Now reduced to rubble:

Interestingly Najjar then posted a follow-up comment later last night (Saturday) saying he had just received a phone call from the Minister of Culture, who apparently told him the demolition took place “without permission.”

It’s interesting that the minister–at least according to Najjar–is blaming the municipality, the governor and the interior ministry.

It’s even more interesting that the minister seems to be closely following such heritage activist groups, which he has dismissed in the past, claiming “not a single member has a degree in history” during an interview with MTV. (Ironically the culture minister is trained as an engineer with no apparent background in history himself)

But what does it all mean? Did the minister actually phone Najjar? And if the building was demolished “without permission” does that mean the Minister did not know about it? And if he did know about it, did he do anything to stop it?

I tried to get more info from Najjar, but didn’t come up with much.

Why doesn’t the minister explain things himself? Or has social media simply become a new way for politicians to float vague accusations and shield themselves from accountability?

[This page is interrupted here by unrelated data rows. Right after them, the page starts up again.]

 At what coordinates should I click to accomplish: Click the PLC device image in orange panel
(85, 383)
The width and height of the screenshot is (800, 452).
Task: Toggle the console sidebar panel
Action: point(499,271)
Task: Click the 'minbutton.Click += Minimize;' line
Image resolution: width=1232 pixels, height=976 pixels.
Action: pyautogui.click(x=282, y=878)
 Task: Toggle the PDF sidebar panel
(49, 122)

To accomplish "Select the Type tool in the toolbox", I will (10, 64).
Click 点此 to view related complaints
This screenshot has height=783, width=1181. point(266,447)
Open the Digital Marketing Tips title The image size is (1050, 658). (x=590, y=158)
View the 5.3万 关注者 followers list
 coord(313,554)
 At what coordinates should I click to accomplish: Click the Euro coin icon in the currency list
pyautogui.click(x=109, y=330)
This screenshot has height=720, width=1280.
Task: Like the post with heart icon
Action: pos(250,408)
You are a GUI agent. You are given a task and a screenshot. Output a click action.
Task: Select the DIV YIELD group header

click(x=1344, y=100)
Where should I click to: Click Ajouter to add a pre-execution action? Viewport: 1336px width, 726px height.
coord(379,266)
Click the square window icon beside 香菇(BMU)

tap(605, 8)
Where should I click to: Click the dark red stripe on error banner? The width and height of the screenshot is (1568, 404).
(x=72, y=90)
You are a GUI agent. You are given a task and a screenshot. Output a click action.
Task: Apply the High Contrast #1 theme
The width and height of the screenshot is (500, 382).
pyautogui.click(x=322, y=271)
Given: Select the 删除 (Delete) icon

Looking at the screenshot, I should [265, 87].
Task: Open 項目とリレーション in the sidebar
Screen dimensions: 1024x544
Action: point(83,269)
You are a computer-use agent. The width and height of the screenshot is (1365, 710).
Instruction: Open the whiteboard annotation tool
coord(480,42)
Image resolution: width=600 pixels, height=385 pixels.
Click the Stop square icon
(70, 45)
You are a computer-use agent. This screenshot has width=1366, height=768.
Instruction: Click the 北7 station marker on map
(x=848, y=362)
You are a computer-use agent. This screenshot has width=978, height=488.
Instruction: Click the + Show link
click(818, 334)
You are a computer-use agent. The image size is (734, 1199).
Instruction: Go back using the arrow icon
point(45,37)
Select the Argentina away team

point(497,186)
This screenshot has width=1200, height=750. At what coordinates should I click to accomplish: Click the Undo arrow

In other online news, Lebanon’s minister of telecom, who presides over one of the slowest and most expensive connections on earth, was busy on Instagram this weekend. And it looks like he’s also staring in a movie. He posted this photo on Facebook today.

The caption:

Helplessly watching heritage sites crumbling around town or refraining from using the internet “too much” because it’s so expensive, most Lebanese probably don’t feel very free at all.